You can process pieces of the large files concurrently. Here's pseudo code of how we do it:
import os, multiprocessing as mp
# process file function
def processfile(filename, start=0, stop=0):
if start == 0 and stop == 0:
... process entire file...
else:
with open(file, 'r') as fh:
fh.seek(start)
lines = fh.readlines(stop - start)
... process these lines ...
return results
if __name__ == "__main__":
# get file size and set chuck size
filesize = os.path.getsize(filename)
split_size = 100*1024*1024
# determine if it needs to be split
if filesize > split_size:
# create pool, initialize chunk start location (cursor)
pool = mp.Pool(cpu_count)
cursor = 0
results = []
with open(file, 'r') as fh:
# for every chunk in the file...
for chunk in xrange(filesize // split_size):
# determine where the chunk ends, is it the last one?
if cursor + split_size > filesize:
end = filesize
else:
end = cursor + split_size
# seek to end of chunk and read next line to ensure you
# pass entire lines to the processfile function
fh.seek(end)
fh.readline()
# get current file location
end = fh.tell()
# add chunk to process pool, save reference to get results
proc = pool.apply_async(processfile, args=[filename, cursor, end])
results.append(proc)
# setup next chunk
cursor = end
# close and wait for pool to finish
pool.close()
pool.join()
# iterate through results
for proc in results:
processfile_result = proc.get()
else:
...process normally...
Like I said, that's only pseudo code. It should get anyone started who needs to do something similar. I don't have the code in front of me, just doing it from memory.

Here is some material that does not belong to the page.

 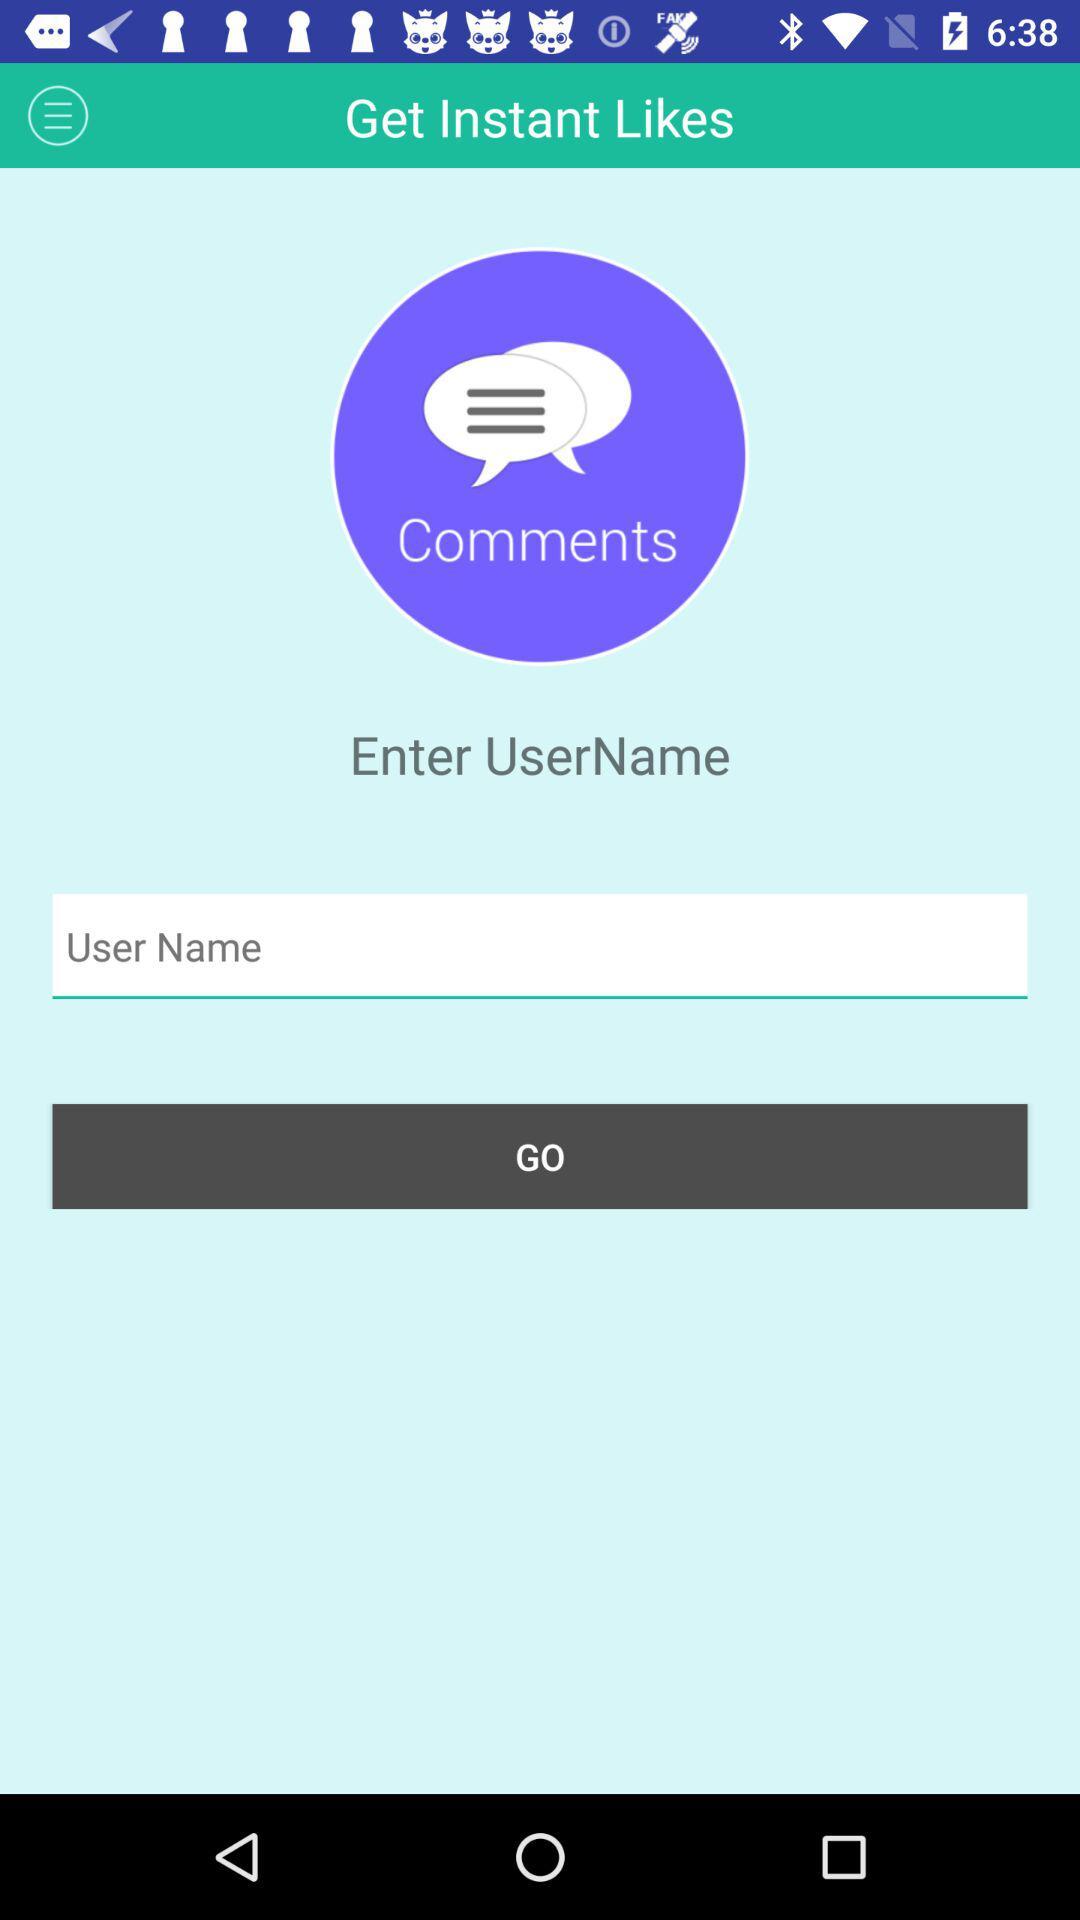 I want to click on the app to the left of the get instant likes item, so click(x=57, y=114).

But we got more than a 2x speed up from this on the first run without fine tuning it. You can fine tune the number of processes in the pool and how large the chunks are to get an even higher speed up depending on your setup. If you have multiple files as we do, create a pool to read several files in parallel. Just be careful no to overload the box with too many processes.
Note: You need to put it inside an "if main" block to ensure infinite processes aren't created.
Upvotes: 25
Reputation: 10961
If you use zmq and a DEALER middle man, you'd be able spread the row processing not just to the CPUs on your computer but across a network to as many processes as necessary. This would essentially guarentee that you hit an IO limit vs a CPU limit :)
Upvotes: 1
Reputation: 16525
If the rows are completely independent just split the input file in as many files as CPUs you have. After that, you can run as many instances of the process as input files you have now. This instances, since they are completely different processes, will not be bound by GIL problems.
Upvotes: 4
Reputation: 226734
Because of the GIL, Python's threading won't speed-up computations that are processor bound like it can with IO bound.

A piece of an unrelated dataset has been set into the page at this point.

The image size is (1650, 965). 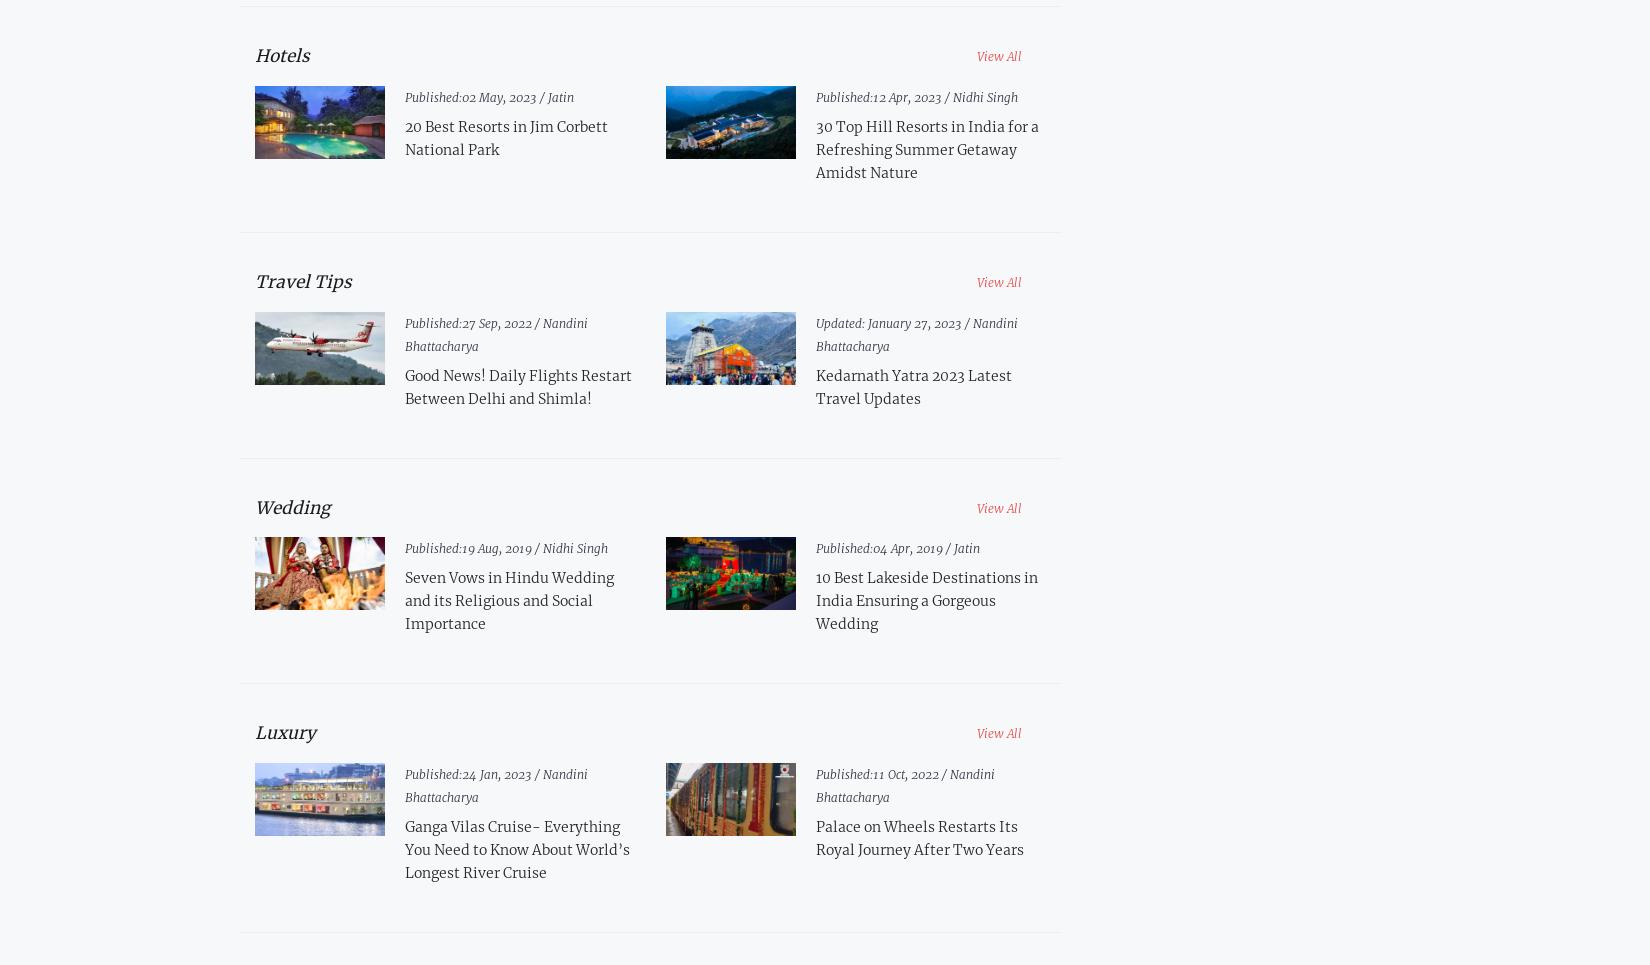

Instead, take a look at the multiprocessing module which can run your code on multiple processors in parallel.
Upvotes: 9
Reputation: 21948
Try benchmarking reading your file and parsing each CSV row but doing nothing with it. You ruled out disk access, but you still need to see if the CSV parsing is what's slow or if your own code is what's slow.
If it's the CSV parsing that's slow, you might be stuck, because I don't think there's a way to jump into the middle of a CSV file without scanning up to that point.
If it's your own code, then you can have one thread reading the CSV file and dropping rows into a queue, and then have multiple threads processing rows from that queue. But don't bother with this solution if the CSV parsing itself is what's making it slow.